Your instructions:
The answer must consist only of the lines in the records below from the line with "Click 木戸大紀's avatar beside the 同じだぞ comment" to the line with "You are a computer-use agent.", both included, copied word for word with every picture left out.

Stored data:
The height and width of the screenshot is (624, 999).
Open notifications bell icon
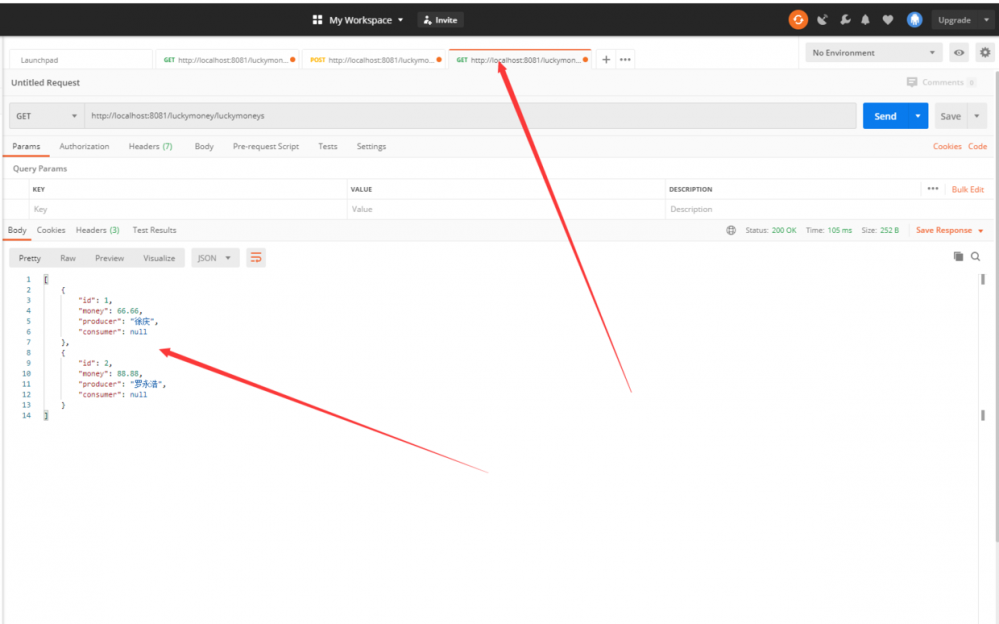[x=866, y=19]

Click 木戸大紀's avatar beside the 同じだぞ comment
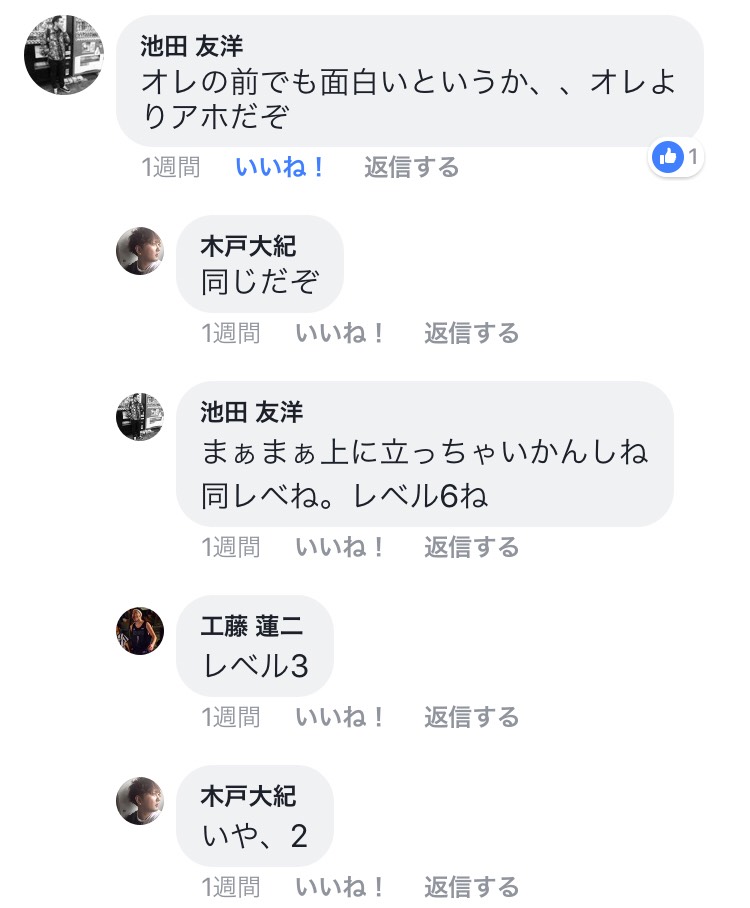click(140, 250)
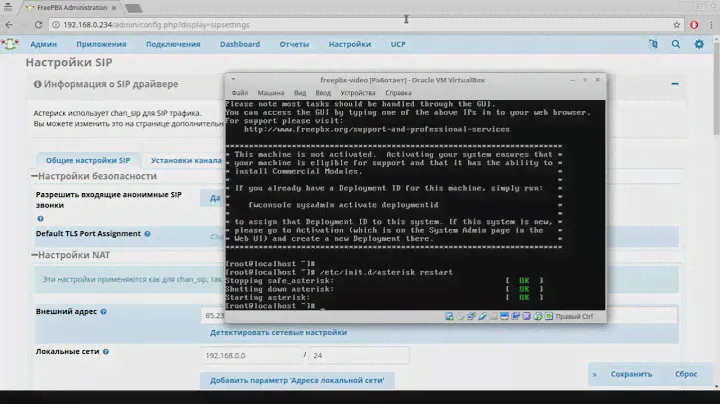The height and width of the screenshot is (404, 720).
Task: Click the help icon next to Внешний адрес
Action: click(104, 312)
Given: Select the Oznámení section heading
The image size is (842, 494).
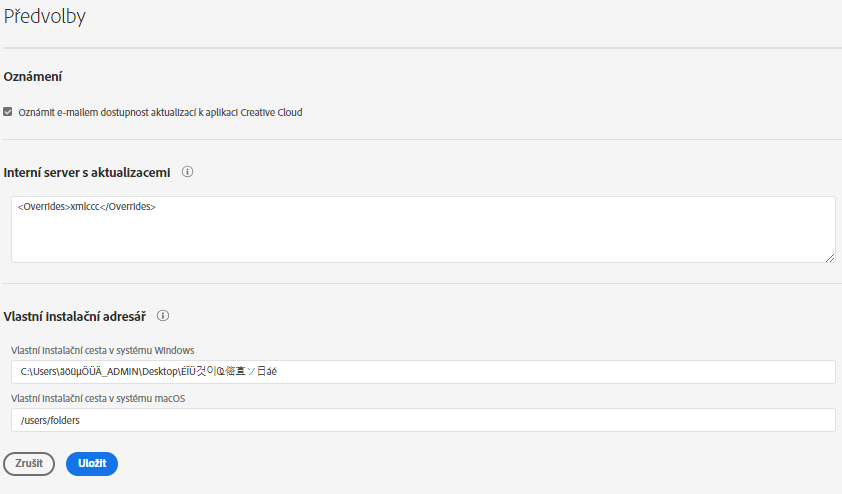Looking at the screenshot, I should coord(34,76).
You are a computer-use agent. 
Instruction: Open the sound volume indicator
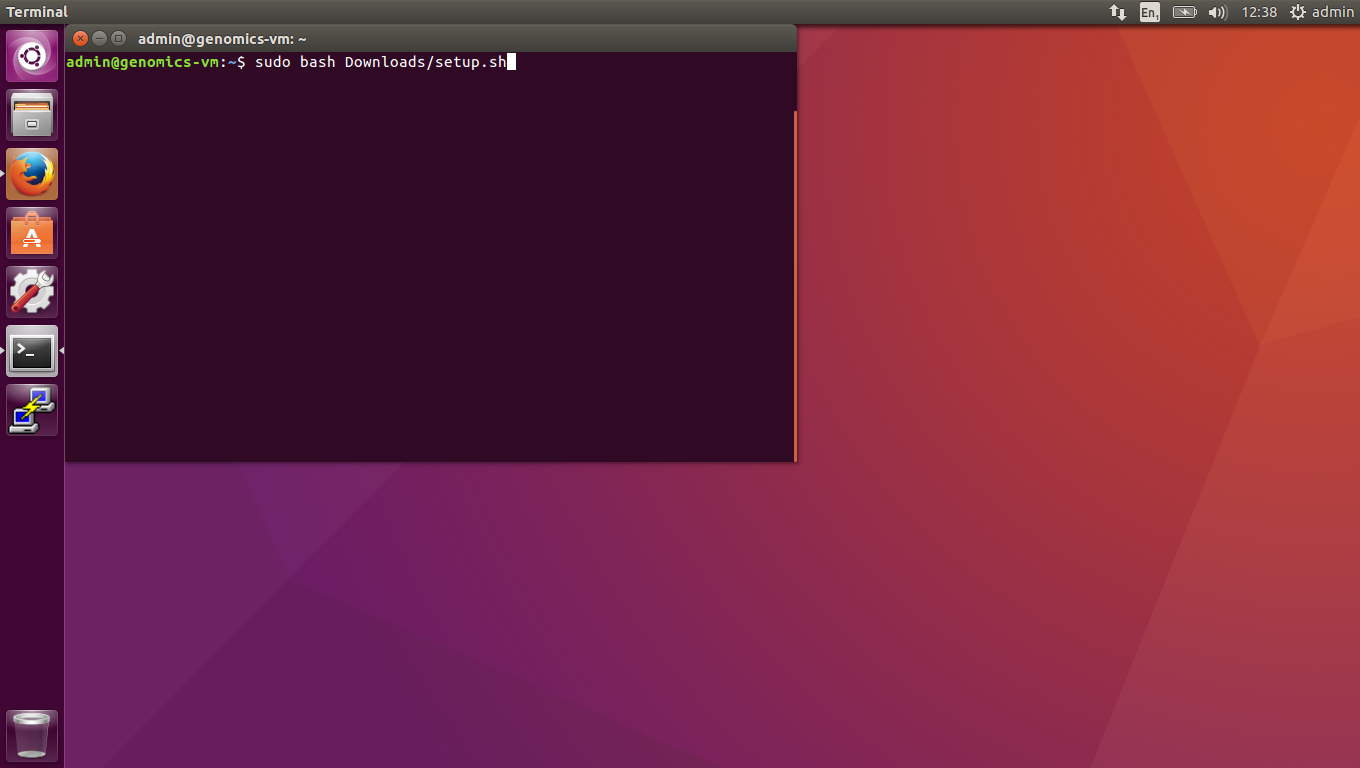click(x=1217, y=12)
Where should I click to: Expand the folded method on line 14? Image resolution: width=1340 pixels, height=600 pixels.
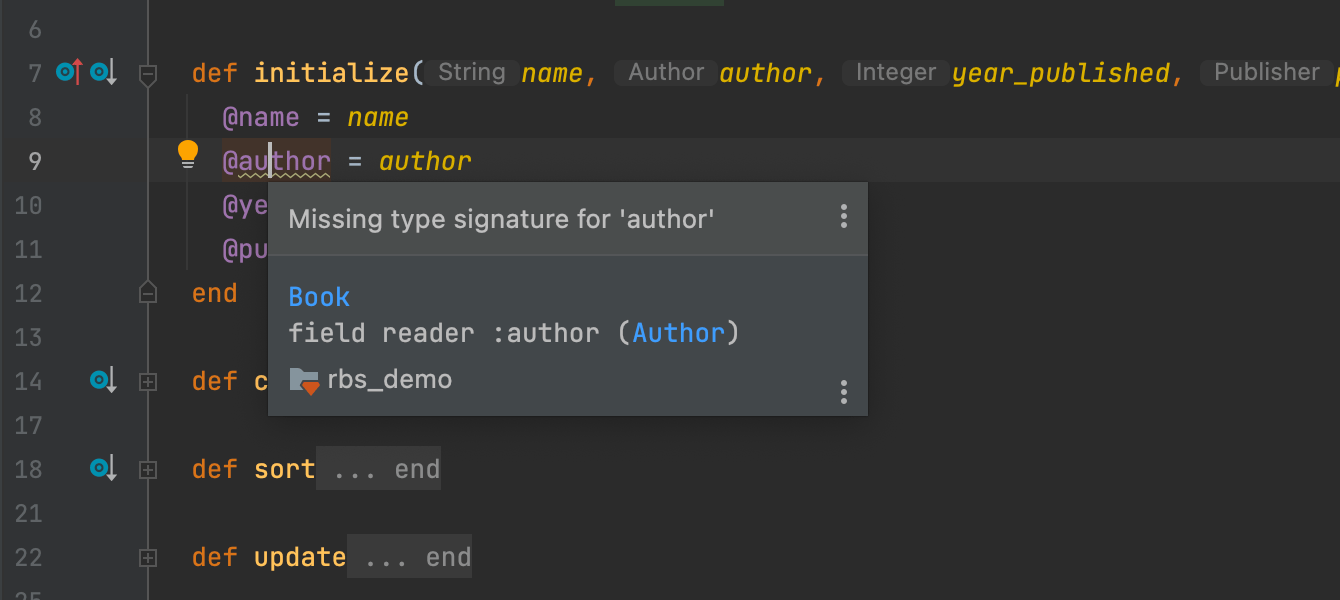[148, 381]

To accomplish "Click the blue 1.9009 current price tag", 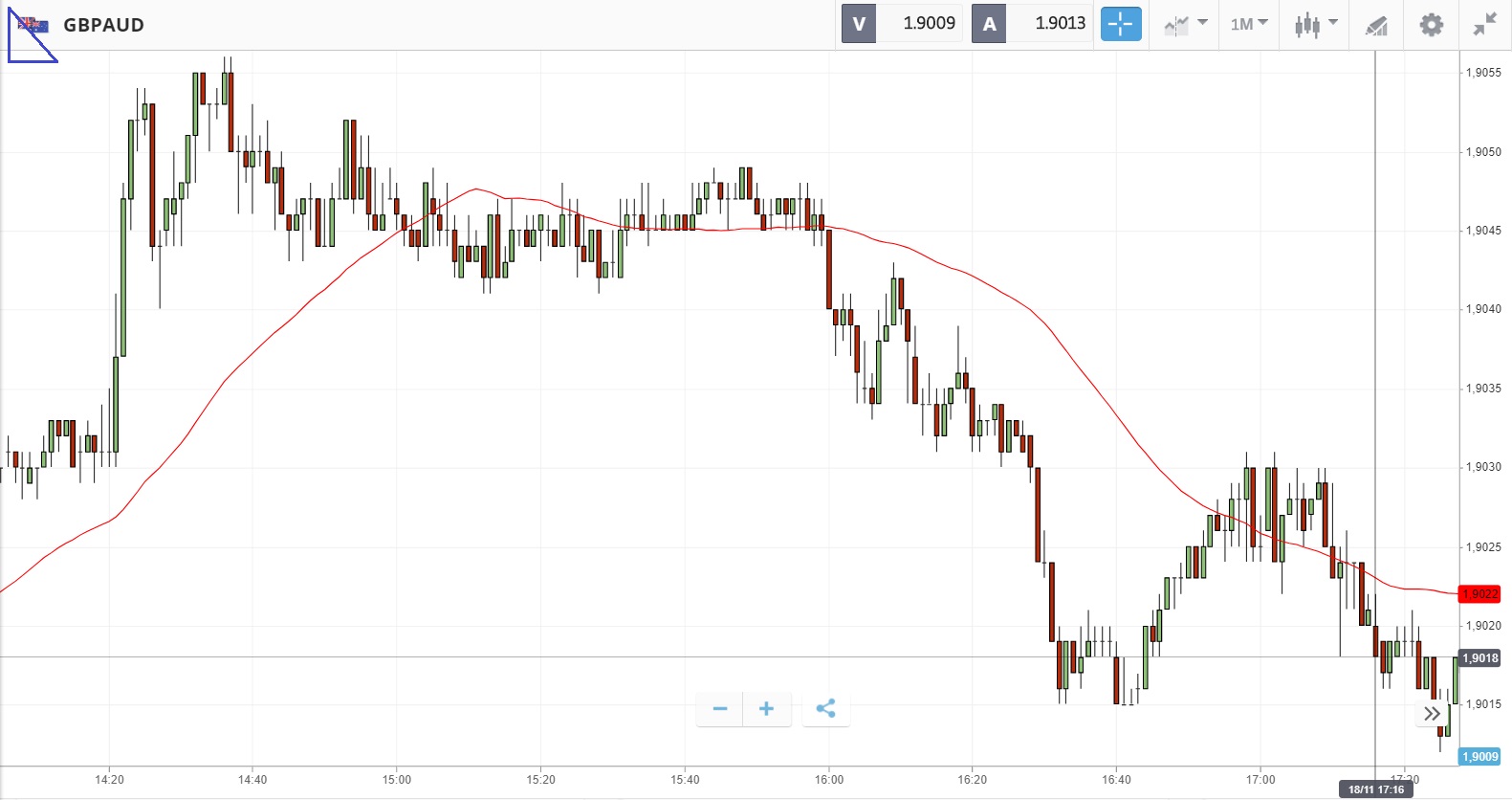I will coord(1479,757).
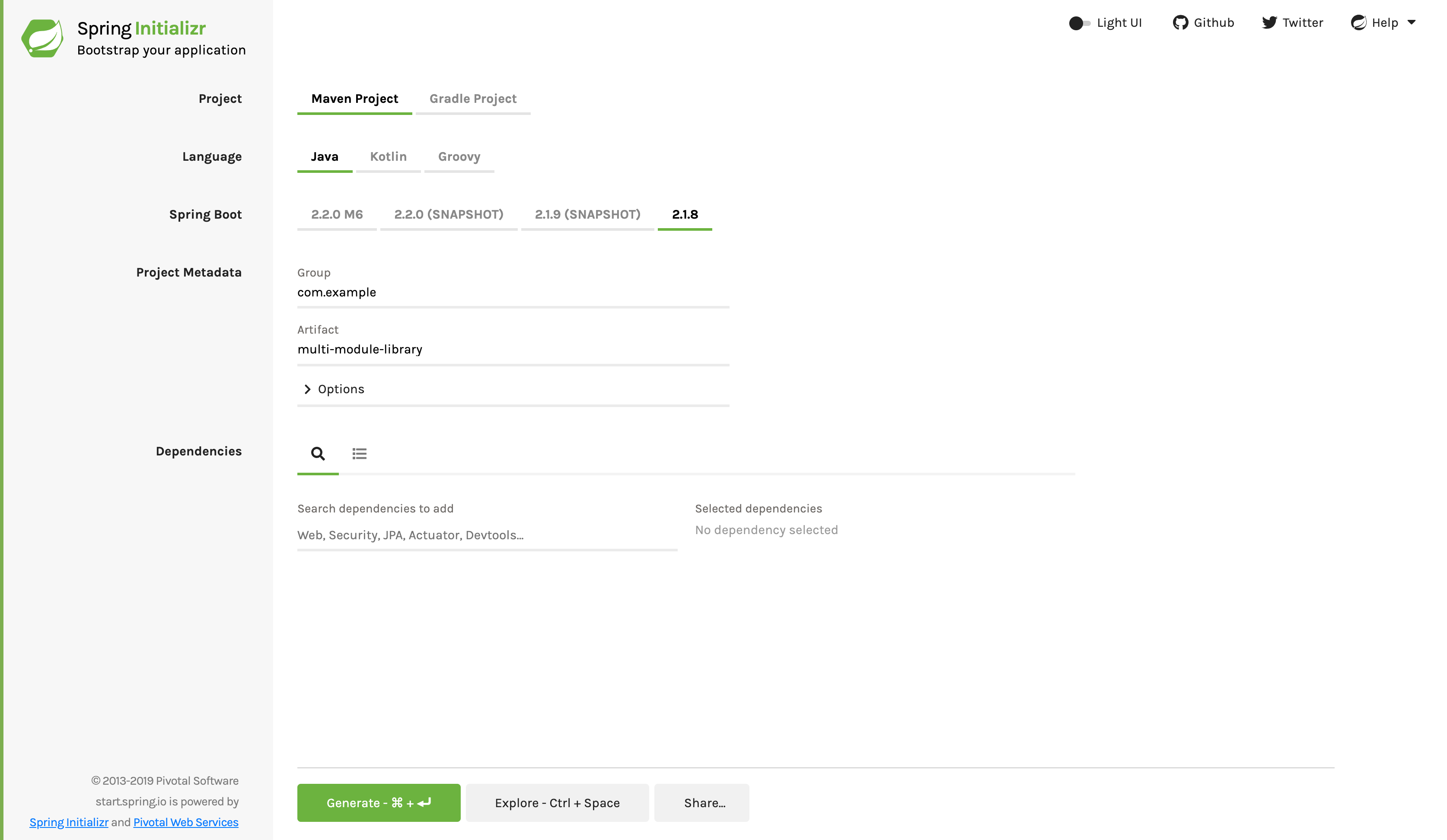Screen dimensions: 1447x840
Task: Select Groovy language option
Action: coord(459,157)
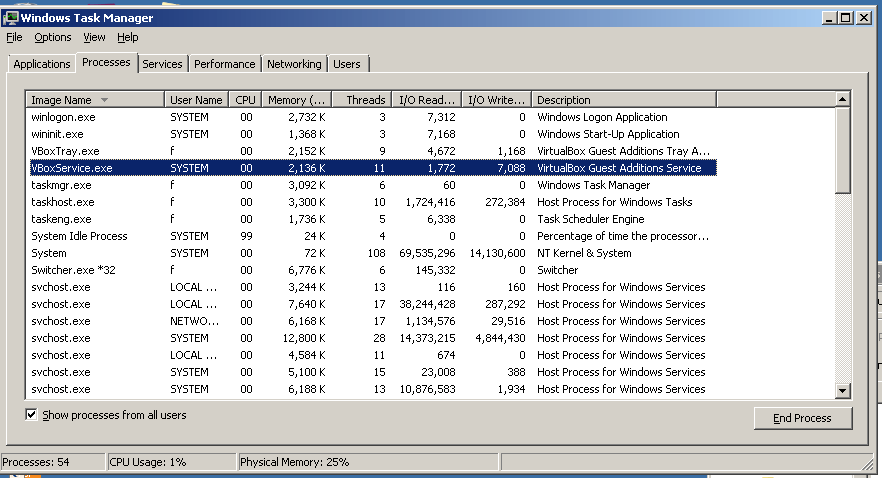Viewport: 882px width, 478px height.
Task: Open the File menu
Action: tap(14, 37)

The answer:
Click 木戸大紀's avatar beside the 同じだぞ comment
click(140, 250)
The height and width of the screenshot is (404, 720).
Task: Click the help icon next to Внешний адрес
Action: click(104, 312)
Given: Select the Oznámení section heading
The image size is (842, 494).
Looking at the screenshot, I should coord(34,76).
You are a computer-use agent. 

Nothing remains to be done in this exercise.